The cooling cap, manufactured by Sweden-based Dignitana, circulates cold liquid through a silicone cap that is worn on the head during treatment with chemotherapy. The cap is connected to a unit that distributes the cooled liquid as well as a control unit with touchscreen prompts. A second cap made of neoprene holds the initial cap in place and prevents loss of cooling.

The near-freezing temperatures are intended to constrict the blood vessels in the scalp, making it difficult for toxic chemotherapy agents to reach and harm the hair follicles. The cold also decreases the activity of the hair roots, which slows down cell division and makes them less affected by chemotherapy.

“We are thrilled to be able to advance the science of hair preservation for women who must undergo chemotherapy and to find ways to make life saving treatments more tolerable,” said Laura Esserman, MD, professor of Surgery, director of the Carol Franc Buck Breast Care Center at the UCSF Helen Diller Family Comprehensive Cancer Center, in a statement. “An FDA approved product that makes scalp cooling available for women across the country is extremely good news.”

The trial’s primary endpoint was a self-assessment of hair loss. Patients photographed their hair 3 to 6 weeks after their last chemotherapy treatment, and provided a satisfaction score, ranked 0 to 100 with 100 being “completely satisfied.”

The mean satisfaction score with the decision to use scalp cooling was 87.5, the mean hair quantity score was 70.9, and a mean score of 69.1 was reported for hair quality.

No severe adverse events were reported. Most patients did report experiencing chills during the cooling down period; however, only 3 patients discontinued use for this reason. Other side effects included cold-induced headaches and neck and shoulder discomfort.

Eligible patients for the pivotal study were aged ≥18 years, had stage I/II disease, and had a planned course of neoadjuvant or adjuvant chemotherapy with regimens including doxorubicin, docetaxel, paclitaxel, and/or targeted agents, such as trastuzumab and lapatinib. Patients needed to be at least 2 years past their previous chemotherapy treatment that caused alopecia with complete recovery and had to have a Karnofsky performance status of ≥80%.

“Some of today’s most powerful, life-saving chemotherapy treatments still cause complete hair loss, a side effect that many women consider to be emotionally devastating,” lead investigator Hope S. Rugo, MD, director of Breast Oncology and Clinical Trials Education, UCSF Helen Diller Family Comprehensive Cancer Center, said in a statement. “This FDA clearance means that for many cancer patients in the United States, chemo-induced hair loss will no longer be a distressing concern.”

Scalp cooling was mainly evaluated on regimens including taxanes, such as paclitaxel and docetaxel. Outside of the United States, the cap was also used with patients who received epirubicin and doxorubicin.

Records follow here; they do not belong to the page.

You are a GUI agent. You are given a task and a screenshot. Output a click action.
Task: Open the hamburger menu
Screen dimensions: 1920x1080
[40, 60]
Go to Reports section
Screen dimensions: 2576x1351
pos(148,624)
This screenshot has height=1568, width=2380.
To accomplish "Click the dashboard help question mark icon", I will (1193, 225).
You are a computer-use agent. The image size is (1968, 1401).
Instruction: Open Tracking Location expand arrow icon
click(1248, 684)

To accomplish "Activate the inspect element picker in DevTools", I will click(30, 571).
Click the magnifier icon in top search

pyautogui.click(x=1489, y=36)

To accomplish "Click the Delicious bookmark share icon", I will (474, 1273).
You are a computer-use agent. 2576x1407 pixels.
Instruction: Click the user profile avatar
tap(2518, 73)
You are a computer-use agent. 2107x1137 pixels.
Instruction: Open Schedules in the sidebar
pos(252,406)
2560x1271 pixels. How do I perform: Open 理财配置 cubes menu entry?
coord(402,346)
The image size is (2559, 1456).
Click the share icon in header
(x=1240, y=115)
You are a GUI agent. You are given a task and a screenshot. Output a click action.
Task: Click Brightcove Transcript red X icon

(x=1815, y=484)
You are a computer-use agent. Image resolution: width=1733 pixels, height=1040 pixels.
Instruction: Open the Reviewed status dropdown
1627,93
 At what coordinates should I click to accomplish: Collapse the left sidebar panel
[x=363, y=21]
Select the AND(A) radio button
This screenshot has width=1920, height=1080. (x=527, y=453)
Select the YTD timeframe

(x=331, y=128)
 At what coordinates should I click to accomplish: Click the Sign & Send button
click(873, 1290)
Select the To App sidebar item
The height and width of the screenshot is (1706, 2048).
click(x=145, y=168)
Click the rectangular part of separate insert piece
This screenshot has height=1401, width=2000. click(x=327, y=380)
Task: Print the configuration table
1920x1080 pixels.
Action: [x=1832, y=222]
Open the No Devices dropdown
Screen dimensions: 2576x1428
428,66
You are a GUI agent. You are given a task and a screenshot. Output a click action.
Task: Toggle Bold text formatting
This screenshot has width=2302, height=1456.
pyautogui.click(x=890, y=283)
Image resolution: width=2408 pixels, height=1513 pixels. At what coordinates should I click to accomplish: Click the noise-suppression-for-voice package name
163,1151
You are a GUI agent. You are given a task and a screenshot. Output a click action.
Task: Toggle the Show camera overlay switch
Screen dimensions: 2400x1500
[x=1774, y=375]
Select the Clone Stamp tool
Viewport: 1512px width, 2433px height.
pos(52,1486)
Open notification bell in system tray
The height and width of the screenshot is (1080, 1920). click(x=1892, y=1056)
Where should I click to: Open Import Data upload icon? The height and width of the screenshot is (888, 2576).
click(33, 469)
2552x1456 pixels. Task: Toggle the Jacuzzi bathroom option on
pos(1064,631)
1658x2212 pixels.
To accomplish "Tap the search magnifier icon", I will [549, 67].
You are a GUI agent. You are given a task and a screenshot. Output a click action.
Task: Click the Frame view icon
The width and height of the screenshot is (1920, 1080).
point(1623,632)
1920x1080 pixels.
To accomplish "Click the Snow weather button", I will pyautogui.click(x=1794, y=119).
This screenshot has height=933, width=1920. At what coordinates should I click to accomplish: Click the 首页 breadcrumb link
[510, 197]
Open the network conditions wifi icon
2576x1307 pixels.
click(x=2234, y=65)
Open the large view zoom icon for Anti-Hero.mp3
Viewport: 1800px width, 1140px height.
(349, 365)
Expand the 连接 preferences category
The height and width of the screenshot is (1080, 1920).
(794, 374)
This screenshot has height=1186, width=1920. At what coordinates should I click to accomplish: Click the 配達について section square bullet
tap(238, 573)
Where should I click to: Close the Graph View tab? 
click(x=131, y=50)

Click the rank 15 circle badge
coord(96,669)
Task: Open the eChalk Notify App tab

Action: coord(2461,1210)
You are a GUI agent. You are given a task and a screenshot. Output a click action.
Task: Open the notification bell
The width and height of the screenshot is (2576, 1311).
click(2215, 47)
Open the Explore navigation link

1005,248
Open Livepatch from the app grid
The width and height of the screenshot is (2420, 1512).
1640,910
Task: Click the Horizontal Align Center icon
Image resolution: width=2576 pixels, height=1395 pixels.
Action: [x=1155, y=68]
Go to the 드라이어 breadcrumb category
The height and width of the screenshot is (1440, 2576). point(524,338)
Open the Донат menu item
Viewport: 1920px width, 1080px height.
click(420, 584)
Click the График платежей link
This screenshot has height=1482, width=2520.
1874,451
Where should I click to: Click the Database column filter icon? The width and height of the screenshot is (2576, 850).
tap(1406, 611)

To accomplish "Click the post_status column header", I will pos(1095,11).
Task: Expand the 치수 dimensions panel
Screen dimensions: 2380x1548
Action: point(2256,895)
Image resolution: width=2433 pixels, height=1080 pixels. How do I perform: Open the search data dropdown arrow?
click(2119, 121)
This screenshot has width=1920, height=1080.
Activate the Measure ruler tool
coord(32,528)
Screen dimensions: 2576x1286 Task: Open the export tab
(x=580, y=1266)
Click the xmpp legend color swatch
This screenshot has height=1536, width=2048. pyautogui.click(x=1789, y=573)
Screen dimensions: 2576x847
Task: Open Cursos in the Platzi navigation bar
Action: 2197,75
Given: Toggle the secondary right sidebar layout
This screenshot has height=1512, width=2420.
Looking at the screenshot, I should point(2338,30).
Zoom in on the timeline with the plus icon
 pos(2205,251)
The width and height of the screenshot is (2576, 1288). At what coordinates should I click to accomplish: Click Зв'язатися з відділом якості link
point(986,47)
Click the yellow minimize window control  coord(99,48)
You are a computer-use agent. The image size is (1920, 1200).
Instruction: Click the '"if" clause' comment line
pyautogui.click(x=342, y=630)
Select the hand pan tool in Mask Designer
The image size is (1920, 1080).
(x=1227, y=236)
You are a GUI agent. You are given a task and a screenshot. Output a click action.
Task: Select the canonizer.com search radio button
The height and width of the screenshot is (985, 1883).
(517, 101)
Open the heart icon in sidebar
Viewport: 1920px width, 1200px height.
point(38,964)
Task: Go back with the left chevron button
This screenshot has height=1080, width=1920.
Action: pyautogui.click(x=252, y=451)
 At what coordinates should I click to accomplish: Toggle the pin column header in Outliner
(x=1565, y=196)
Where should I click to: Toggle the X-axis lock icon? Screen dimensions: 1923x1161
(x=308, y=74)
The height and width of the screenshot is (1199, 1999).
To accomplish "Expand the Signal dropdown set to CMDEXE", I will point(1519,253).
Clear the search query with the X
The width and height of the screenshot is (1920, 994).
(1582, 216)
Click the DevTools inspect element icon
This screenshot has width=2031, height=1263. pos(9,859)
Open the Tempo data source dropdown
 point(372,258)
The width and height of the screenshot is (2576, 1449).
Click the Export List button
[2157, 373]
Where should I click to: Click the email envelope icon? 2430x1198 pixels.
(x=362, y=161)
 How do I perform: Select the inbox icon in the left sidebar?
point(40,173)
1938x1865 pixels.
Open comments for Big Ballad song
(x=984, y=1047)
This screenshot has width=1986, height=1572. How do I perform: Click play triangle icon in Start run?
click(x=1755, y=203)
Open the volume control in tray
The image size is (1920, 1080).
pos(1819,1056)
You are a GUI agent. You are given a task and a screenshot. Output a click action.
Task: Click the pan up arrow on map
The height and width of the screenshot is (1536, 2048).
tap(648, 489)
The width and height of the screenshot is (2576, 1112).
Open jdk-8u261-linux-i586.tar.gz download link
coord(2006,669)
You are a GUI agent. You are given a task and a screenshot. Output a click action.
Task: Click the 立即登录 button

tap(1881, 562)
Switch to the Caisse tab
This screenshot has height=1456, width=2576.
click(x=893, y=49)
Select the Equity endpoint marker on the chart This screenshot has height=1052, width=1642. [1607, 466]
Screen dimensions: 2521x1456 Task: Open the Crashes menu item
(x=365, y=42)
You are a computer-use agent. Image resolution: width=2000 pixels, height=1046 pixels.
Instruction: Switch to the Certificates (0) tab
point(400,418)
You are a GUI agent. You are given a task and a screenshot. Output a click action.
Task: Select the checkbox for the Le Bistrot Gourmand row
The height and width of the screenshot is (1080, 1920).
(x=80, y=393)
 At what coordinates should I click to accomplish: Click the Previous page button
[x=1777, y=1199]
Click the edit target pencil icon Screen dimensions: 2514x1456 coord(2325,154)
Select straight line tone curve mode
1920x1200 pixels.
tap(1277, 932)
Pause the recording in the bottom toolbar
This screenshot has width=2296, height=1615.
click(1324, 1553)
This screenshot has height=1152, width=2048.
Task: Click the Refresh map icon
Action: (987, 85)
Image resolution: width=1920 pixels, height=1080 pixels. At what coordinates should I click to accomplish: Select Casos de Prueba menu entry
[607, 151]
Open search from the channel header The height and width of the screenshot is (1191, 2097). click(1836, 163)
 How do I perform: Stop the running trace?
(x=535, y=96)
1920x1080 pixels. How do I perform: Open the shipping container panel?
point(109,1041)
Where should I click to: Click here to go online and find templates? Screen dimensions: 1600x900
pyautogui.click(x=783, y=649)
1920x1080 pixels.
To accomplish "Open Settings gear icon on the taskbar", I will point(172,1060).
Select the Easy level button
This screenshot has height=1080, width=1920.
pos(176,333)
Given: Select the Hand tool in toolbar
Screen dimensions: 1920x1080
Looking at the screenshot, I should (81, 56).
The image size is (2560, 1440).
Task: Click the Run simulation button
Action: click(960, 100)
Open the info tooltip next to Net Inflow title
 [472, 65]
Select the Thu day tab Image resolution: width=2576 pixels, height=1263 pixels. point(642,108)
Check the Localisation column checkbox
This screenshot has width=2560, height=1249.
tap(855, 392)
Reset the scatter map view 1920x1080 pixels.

The study authors stated that these results suggest that scalp cooling could also apply to patients with stage III/IV breast cancer, as this subgroup may have a benefit-risk profile comparable to the patients enrolled in this study.

“I am profoundly grateful to be supporting a system that is able to minimize the psychological impact of an overwhelming diagnosis,” said Ingrid Tauber, PhD, clinical psychologist and president of the Laszlo Tauber Family Foundation, in a statement. “Scalp cooling offers patients a way to maintain their dignity, self-esteem, and sense of empowerment, offering an alternative to one of the most dreaded side effects of chemotherapy.”

Dignitana is currently finalizing agreements with US cancer institutions and community oncology groups for immediate DigniCap use.

“This FDA clearance means that, finally, breast cancer patients in the United States will have access to a convenient, safe, and scientifically proven option for reducing chemotherapy-induced hair loss,” Jan Richardson, CEO of Dignitana, said in a statement. “We are tremendously excited to be able to offer this state-of-the-art technology to hospitals and infusion centers across the United States.”